Microsoft makes its Phi-4 small language model open-source

Microsoft has released the code for Phi-4, a small language model that can generate text and solve mathematical problems.

SiliconAngle writes about it. Microsoft first described the model last month. Initially, Phi-4 was only accessible through Microsoft’s Azure Foundry artificial intelligence development service. The model is now available for download on Hugging Face, a popular website for open-source AI projects.

14 billion parameters

Phi-4 is the fourth iteration of a series of small language models that Microsoft introduced in 2023. It features 14 billion parameters, the configuration settings determining how a neural network processes data. Microsoft researchers trained the model for 21 days on a cluster of 1,920 H100 graphics processors from Nvidia Corp.

The model is based on the Transformer architecture, an industry standard that most major language models support. When they receive a user prompt, Transformer models split the input into individual words and determine the meaning of each word by analyzing the surrounding text. They also prioritize the parts of the text considered most relevant.

Lower costs

Phi-4 implements a so-called decoder-only variant of the Transformer architecture. A standard Transformer model analyzes text before and after a word to determine meaning. Decoder-only models focus exclusively on the text preceding the word, which reduces the amount of data to process and thus lowers inference costs.

In a research article, Microsoft describes how it improved the output quality of Phi-4 using two post-training optimization techniques: direct preference optimization and supervision-driven fine-tuning. Both techniques provide a language model with examples that explain how it should respond to prompts.

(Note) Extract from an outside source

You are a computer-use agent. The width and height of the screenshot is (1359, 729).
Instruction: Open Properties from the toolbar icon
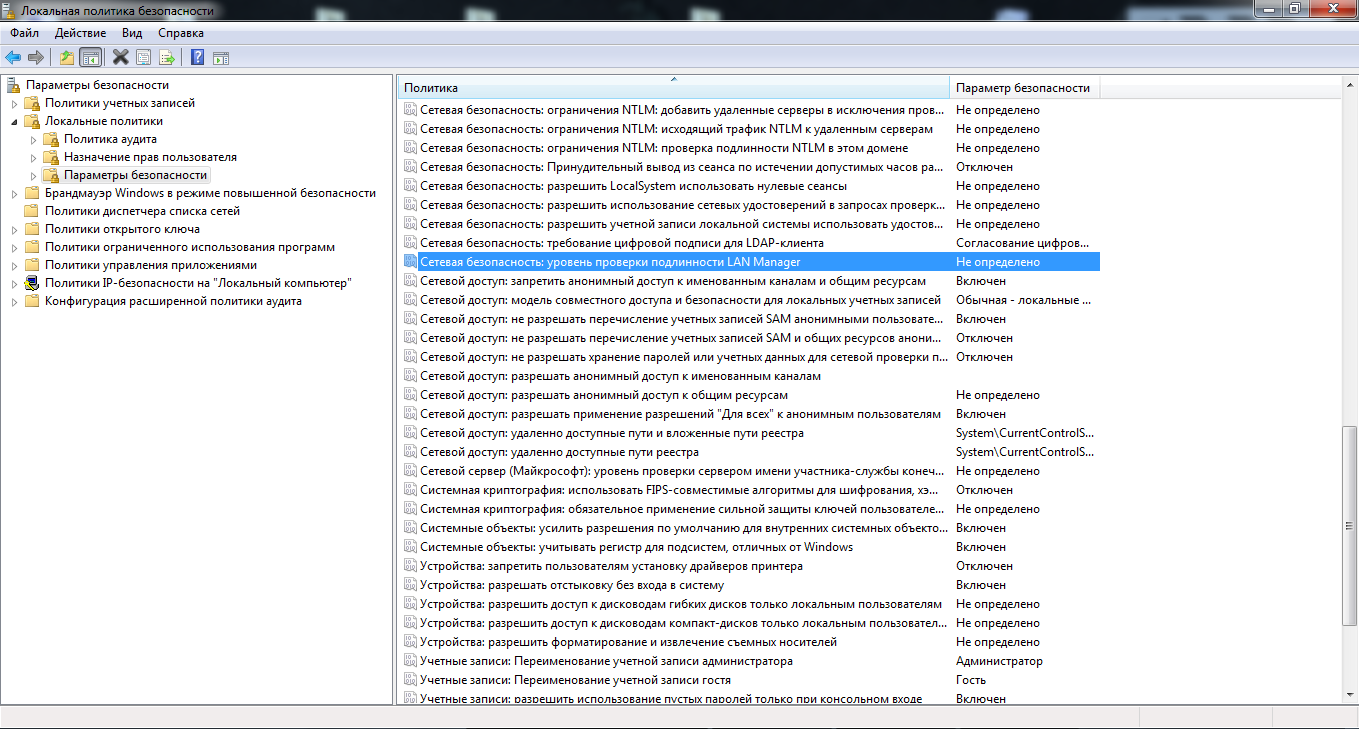click(144, 57)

In an internal evaluation, Microsoft compared Phi-4 to Llama 3.3 70B, a large language model with five times as many parameters. Microsoft said Phi-4 performed better on the popular GPQA and MATH benchmarks. These two test datasets contain science questions and math problems, respectively.

More and more language models open-source

Phi-4 joins the growing list of small language models open-sourced by major technology companies over the past year.

In February, Google introduced a set of small language models called Gemma. The algorithms in this series have between 2 billion and 27 billion parameters. According to Google, the version with 27 billion parameters can outperform models more than twice its size.

More recently, Meta Platforms released two Llama 3.2 models with less than five billion parameters. The company followed up this release by open-sourcing even more efficient versions of these models. These implement a machine learning technique called quantization, which compresses the data a neural network processes so that less hardware is needed for processing.